Eastbound on Fulton, there are two narrowed lanes -- one that is justifiably hogged by The 5 and people turning into Lucky or onto Central, and the other that is overlapped by legitimate (though slightly questionable) parking. If you are in the 5 lane and not turning left at Lucky or Central, you have less than a block to get over to the right in order to pass through the intersection with some legitimacy. Most drivers don't care about legitimacy and continue in the left-turn lane all the way through the intersection, causing drivers in the right lane to be constantly vigilant of last minute right-merging drivers who don't bother with turn signals.

And that hairball is in the best of situations, i.e. when there are no double-parkers hopping up on venti soy cinnamon chai lattes. However, add the double-parkers and it's a whole new gauntlet with an annoyed stream of Fulton traffic piling up behind them. With advance warning and charity from the left-laners, some cars can edge around the double-Starkers. Unfortunately, the unluckies get caught out in the busy Masonic intersection and immediately become Urban Assholes that get honked within an inch of their life.

The double-parkers who ditch their car just around the Fulton corner from Masonic while they run inside to get their stuff are bad enough.

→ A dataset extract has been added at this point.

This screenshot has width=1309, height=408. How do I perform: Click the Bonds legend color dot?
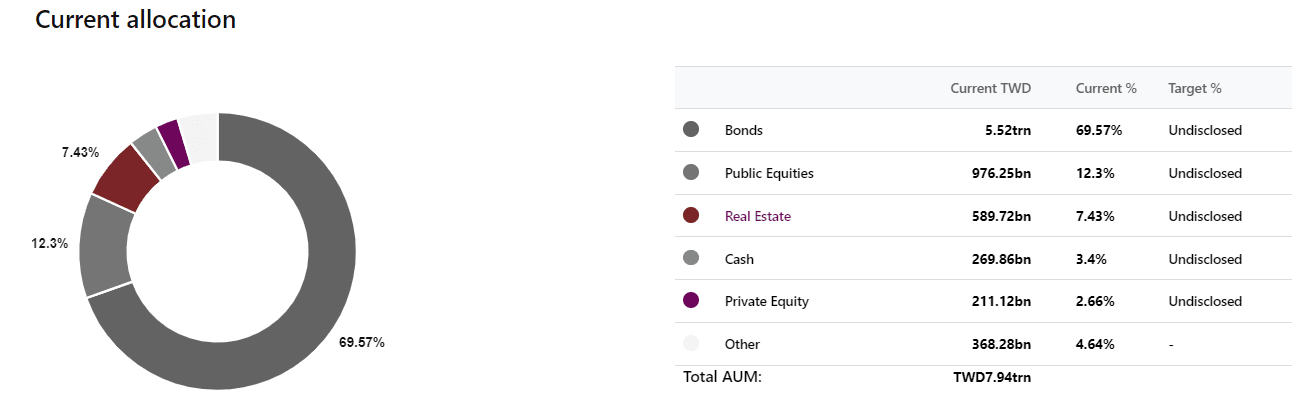(x=691, y=130)
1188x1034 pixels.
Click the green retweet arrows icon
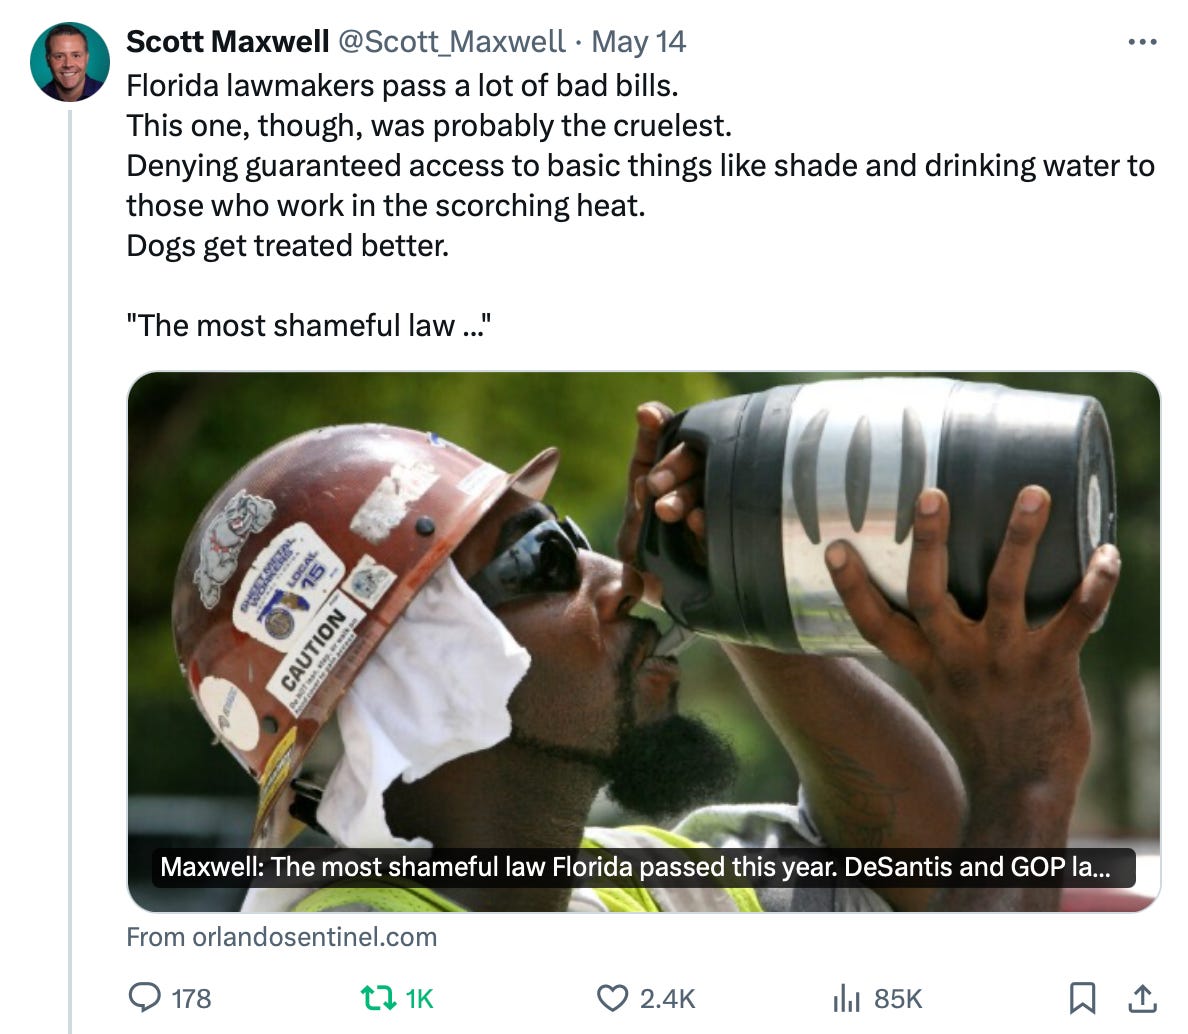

Even worse -- in a moral sense -- are the people who drove them there. Instead of doing the sensible, considerate, LEGAL thing of driving around the block until their counterpart emerges with a tray of caffeine, they just sit there. They sit there on a busy street while TWO lanes of traffic -- PLUS BUSES -- try to get around them. They sit there, yapping on their cellphones or staring vacantly at the drivers who inch by, blaring their horns.

I am a horn-blarer. I didn't used to be one*, but when you've had to violently cut off the guy next to you -- WHO IS IN HIS RIGHTFUL LANE -- to avoid nailing the Starbucks car that came to a sudden stop (no signal and no flashers, of course) because the driver or passenger simply cannot live for one more second without caffeine, well then, you start to blare with the best of them. And not just a half-apologetic, short, "Hey, the light is green, dude, and we're all waiting on you," FYI toot, either. I'm talking a full-on angry, long, "I'm now a block past you but I'm still blaring because that's just how stupid you are" kind of thing.

So, please Starbucks, close THAT store.

*An unfortunate incident in high school with the Vomit Comet caused the unreliable horn to be disconnected. If I wanted to honk I had to touch two bare wires together, which was such a pain in the ass (and probably dangerous, as they often sparked) that I got out of the honking practice all together. 6 years in Boston with no car further distanced me from expressing my road rage audibly. I'm clearly getting up to speed by leaps and bounds now.